▶ Data for the task
=-=-=

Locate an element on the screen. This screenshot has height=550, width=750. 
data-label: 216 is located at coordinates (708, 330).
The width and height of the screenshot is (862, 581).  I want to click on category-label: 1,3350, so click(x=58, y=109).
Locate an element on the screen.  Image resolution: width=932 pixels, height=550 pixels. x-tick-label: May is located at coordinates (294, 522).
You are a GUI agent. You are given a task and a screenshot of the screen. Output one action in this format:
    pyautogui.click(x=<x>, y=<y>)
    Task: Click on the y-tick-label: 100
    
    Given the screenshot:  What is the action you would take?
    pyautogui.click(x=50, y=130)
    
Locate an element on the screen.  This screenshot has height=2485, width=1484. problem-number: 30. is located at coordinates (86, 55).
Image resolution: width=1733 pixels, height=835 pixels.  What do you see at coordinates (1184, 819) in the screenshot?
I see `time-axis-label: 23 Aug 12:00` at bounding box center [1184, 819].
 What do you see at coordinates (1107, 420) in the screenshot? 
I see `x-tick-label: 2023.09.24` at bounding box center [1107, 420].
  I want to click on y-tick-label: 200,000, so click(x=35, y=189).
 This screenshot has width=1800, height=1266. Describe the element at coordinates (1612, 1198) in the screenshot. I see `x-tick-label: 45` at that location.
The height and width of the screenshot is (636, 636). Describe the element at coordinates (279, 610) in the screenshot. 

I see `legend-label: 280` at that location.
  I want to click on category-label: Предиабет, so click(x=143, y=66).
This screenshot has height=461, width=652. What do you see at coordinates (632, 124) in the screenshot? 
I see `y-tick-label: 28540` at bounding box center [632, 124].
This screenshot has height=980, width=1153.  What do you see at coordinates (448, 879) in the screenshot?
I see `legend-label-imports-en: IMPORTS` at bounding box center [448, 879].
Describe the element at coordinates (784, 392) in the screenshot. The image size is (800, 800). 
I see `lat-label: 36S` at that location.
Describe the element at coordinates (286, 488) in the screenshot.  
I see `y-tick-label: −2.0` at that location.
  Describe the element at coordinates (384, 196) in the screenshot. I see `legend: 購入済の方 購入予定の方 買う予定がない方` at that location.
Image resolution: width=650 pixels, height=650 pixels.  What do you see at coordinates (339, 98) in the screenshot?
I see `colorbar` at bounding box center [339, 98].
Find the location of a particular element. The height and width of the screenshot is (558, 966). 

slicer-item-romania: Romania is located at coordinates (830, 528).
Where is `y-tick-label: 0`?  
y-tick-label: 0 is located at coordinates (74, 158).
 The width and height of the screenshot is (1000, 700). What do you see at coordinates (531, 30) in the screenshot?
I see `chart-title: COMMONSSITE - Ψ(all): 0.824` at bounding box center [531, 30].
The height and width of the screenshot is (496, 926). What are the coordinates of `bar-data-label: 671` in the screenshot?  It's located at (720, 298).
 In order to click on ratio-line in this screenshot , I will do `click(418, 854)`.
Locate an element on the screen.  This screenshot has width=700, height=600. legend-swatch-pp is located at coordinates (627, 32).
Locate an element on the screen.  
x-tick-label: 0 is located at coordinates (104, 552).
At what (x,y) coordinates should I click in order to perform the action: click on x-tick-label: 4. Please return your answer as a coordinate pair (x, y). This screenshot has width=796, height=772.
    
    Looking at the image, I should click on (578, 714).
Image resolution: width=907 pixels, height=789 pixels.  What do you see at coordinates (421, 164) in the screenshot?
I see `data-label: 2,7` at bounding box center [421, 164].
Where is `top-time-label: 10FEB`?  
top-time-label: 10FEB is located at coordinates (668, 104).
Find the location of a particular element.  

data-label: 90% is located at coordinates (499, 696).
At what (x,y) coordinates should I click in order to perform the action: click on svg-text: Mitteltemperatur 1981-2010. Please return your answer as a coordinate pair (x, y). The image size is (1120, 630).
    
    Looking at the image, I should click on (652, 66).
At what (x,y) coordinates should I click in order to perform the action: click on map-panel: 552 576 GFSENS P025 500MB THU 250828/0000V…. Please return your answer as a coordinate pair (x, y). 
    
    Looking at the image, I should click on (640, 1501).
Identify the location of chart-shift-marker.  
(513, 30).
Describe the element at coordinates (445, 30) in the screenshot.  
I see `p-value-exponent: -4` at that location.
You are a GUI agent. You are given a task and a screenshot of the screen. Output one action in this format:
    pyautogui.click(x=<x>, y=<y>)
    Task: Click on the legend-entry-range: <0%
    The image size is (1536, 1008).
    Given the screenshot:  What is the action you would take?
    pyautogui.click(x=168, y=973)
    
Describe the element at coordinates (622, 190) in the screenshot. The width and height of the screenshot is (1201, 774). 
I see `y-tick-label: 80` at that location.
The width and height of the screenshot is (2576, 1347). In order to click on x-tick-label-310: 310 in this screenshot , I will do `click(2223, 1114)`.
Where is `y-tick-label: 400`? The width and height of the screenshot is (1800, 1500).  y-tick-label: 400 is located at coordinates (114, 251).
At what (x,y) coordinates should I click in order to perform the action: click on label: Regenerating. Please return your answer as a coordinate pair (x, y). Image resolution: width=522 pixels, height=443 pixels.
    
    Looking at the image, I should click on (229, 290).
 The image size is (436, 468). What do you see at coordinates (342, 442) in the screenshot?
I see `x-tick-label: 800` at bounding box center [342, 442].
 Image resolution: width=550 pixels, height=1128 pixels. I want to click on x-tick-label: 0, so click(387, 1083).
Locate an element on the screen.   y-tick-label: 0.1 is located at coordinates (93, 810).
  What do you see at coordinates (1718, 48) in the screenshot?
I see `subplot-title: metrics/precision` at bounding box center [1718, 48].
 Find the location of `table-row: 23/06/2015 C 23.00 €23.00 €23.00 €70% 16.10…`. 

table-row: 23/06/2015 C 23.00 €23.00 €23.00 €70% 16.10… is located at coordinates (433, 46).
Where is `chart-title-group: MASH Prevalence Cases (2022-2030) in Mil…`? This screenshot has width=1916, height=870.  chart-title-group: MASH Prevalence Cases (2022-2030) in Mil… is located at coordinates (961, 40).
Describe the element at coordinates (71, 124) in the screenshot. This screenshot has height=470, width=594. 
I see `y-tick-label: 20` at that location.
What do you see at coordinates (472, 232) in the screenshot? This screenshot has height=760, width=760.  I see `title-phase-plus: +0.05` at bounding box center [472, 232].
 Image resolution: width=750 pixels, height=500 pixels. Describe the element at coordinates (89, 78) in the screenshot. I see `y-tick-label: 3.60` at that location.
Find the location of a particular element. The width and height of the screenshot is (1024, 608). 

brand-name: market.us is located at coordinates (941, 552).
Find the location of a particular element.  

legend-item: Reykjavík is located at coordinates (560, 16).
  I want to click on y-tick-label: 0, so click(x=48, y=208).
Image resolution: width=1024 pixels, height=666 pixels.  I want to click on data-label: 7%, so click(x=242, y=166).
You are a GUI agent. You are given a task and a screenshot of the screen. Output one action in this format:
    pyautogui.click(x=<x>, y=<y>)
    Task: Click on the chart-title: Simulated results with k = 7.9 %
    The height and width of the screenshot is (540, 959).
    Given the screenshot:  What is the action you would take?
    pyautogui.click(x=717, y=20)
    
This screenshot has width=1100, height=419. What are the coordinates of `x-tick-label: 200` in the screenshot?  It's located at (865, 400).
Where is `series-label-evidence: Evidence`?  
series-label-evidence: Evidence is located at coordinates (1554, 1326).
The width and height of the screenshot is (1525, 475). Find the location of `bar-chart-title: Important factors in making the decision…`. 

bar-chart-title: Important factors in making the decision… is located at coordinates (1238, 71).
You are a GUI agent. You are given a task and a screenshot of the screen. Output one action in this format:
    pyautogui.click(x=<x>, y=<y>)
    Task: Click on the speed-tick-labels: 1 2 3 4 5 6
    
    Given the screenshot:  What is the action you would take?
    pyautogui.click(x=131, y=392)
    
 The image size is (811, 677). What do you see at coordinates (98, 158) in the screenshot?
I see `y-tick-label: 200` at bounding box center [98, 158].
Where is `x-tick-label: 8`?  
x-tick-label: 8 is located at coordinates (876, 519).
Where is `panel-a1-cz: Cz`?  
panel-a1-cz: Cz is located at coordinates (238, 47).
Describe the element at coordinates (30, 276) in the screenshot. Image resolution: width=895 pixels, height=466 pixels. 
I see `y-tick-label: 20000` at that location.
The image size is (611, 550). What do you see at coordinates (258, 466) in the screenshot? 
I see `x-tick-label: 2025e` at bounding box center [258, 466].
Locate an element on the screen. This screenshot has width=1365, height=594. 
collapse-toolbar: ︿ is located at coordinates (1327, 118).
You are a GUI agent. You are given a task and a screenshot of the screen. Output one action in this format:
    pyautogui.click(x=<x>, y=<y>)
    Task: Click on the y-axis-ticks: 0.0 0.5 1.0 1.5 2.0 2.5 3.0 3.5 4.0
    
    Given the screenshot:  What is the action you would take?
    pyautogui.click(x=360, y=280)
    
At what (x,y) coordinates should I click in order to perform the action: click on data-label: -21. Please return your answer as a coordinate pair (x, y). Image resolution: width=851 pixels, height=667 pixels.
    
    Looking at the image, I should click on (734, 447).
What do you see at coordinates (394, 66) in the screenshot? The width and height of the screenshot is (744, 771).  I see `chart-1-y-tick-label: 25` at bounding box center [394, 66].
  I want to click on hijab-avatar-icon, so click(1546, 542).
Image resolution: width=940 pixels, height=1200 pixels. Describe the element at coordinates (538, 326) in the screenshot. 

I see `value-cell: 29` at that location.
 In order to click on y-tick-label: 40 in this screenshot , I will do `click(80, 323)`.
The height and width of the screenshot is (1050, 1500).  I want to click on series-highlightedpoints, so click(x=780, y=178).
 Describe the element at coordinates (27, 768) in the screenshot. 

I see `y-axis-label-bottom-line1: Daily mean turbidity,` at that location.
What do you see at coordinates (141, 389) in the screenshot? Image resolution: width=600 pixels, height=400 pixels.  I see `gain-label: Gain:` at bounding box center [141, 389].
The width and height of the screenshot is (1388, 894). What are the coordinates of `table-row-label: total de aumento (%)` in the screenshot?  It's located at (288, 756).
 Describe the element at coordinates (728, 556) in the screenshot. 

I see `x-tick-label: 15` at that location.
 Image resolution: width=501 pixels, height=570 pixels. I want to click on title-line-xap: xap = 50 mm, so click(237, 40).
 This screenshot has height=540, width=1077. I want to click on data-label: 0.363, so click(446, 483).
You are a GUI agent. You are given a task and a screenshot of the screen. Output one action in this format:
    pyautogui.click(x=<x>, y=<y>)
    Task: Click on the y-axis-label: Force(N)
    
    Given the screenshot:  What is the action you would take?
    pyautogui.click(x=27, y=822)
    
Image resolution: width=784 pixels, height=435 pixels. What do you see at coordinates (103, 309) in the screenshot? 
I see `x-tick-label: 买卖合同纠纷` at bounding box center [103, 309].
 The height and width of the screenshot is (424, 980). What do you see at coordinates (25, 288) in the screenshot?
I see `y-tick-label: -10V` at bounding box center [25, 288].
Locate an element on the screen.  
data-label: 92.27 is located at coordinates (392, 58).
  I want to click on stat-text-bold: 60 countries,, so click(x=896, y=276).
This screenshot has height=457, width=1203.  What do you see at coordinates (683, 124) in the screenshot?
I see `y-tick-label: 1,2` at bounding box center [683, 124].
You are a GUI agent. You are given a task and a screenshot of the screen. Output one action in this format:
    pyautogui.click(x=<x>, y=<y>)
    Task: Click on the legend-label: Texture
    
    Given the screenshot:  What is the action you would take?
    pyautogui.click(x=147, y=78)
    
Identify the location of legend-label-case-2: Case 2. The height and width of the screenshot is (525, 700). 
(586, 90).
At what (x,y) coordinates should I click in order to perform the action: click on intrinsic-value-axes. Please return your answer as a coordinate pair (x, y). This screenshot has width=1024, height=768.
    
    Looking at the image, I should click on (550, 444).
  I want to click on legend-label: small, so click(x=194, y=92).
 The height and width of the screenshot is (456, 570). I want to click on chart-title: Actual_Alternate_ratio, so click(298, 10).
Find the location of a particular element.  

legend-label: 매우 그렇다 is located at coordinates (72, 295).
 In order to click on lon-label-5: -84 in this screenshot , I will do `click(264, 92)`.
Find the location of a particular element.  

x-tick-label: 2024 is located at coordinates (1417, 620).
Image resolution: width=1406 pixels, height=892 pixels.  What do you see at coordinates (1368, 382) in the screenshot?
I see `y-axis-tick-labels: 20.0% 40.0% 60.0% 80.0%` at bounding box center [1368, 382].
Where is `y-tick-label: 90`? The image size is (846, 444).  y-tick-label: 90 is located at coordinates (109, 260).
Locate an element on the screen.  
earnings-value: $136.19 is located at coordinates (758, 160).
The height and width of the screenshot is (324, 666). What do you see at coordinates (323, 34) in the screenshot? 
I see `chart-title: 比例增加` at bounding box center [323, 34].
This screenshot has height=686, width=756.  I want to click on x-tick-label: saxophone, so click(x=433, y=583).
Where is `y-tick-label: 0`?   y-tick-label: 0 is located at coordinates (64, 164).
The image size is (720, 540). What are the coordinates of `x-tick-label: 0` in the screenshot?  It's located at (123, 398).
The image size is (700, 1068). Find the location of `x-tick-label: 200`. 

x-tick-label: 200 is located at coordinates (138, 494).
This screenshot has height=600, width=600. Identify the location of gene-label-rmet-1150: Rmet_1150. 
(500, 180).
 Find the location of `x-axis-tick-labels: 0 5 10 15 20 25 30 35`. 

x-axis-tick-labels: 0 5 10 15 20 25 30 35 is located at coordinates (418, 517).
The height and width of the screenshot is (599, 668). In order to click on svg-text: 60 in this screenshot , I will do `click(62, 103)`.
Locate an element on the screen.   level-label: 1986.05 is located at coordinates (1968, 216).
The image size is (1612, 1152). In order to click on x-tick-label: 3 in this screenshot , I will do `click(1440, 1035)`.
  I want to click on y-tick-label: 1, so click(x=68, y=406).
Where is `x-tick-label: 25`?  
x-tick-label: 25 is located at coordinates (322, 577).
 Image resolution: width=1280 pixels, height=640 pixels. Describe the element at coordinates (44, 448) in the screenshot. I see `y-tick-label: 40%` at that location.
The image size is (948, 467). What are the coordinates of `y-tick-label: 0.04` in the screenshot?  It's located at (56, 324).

=-=-=

▶ Task details
Rewrite as a numbered list everything in the data from the line containing "The height and width of the screenshot is (1050, 1500)." down to the line containing "The width and height of the screenshot is (1388, 894).", both of those lines included and blank lines omitted.

▶ Solution to this exercise
1. The height and width of the screenshot is (1050, 1500).  I want to click on series-highlightedpoints, so click(x=780, y=178).
2.  Describe the element at coordinates (27, 768) in the screenshot. 
3. I see `y-axis-label-bottom-line1: Daily mean turbidity,` at that location.
4. What do you see at coordinates (141, 389) in the screenshot? Image resolution: width=600 pixels, height=400 pixels.  I see `gain-label: Gain:` at bounding box center [141, 389].
5. The width and height of the screenshot is (1388, 894). What are the coordinates of `table-row-label: total de aumento (%)` in the screenshot?  It's located at (288, 756).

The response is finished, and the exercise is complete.